Entries from a dataset:
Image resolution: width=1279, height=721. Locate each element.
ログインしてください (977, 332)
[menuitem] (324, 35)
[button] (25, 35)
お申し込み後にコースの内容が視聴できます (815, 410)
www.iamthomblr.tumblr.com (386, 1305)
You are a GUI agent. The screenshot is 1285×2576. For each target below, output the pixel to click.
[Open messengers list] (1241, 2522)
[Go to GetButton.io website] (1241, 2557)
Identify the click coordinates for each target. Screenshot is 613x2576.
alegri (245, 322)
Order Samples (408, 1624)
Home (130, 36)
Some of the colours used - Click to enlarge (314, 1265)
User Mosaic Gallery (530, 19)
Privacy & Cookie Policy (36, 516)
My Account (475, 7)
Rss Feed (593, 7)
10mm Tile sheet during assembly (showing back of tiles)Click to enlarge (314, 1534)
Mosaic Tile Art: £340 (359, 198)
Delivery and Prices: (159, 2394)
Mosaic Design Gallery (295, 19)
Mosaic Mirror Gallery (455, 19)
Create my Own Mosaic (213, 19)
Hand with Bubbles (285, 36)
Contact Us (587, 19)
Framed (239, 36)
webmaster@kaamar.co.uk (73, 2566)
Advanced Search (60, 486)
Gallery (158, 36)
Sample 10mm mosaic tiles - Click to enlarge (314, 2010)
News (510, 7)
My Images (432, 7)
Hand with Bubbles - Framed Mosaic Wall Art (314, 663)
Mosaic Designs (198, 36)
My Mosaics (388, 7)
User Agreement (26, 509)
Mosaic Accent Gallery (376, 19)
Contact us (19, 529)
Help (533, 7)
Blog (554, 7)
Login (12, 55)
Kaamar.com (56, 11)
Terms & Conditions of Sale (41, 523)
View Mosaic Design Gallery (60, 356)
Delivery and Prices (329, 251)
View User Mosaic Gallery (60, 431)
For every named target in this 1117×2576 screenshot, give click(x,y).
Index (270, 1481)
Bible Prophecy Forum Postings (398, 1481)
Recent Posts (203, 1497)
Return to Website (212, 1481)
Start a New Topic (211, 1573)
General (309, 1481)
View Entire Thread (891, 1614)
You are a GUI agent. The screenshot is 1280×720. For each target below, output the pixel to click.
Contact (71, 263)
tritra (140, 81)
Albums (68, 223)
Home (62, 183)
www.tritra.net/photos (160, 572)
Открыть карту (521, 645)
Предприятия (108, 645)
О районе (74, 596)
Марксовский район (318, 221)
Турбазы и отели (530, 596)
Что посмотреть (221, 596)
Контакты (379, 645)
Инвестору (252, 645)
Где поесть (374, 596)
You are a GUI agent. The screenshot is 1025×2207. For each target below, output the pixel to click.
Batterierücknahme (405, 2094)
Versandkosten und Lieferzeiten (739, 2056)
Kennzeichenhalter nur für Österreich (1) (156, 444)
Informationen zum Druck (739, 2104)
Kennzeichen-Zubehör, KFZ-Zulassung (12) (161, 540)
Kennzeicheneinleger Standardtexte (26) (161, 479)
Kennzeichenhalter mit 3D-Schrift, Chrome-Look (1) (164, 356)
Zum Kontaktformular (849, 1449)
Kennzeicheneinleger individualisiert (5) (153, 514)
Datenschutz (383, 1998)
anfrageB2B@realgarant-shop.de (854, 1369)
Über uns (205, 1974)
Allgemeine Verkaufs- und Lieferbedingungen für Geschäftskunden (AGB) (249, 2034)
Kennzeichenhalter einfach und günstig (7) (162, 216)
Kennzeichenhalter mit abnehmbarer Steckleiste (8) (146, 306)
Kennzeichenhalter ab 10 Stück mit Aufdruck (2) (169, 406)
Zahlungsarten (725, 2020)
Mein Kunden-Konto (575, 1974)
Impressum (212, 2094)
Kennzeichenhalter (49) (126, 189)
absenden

* CHALLENGE *
Pick out every row above that contains the word "Hand" and copy each of those rows in full.

* RESULT OF THIS EXERCISE *
Hand with Bubbles (285, 36)
Hand with Bubbles - Framed Mosaic Wall Art (314, 663)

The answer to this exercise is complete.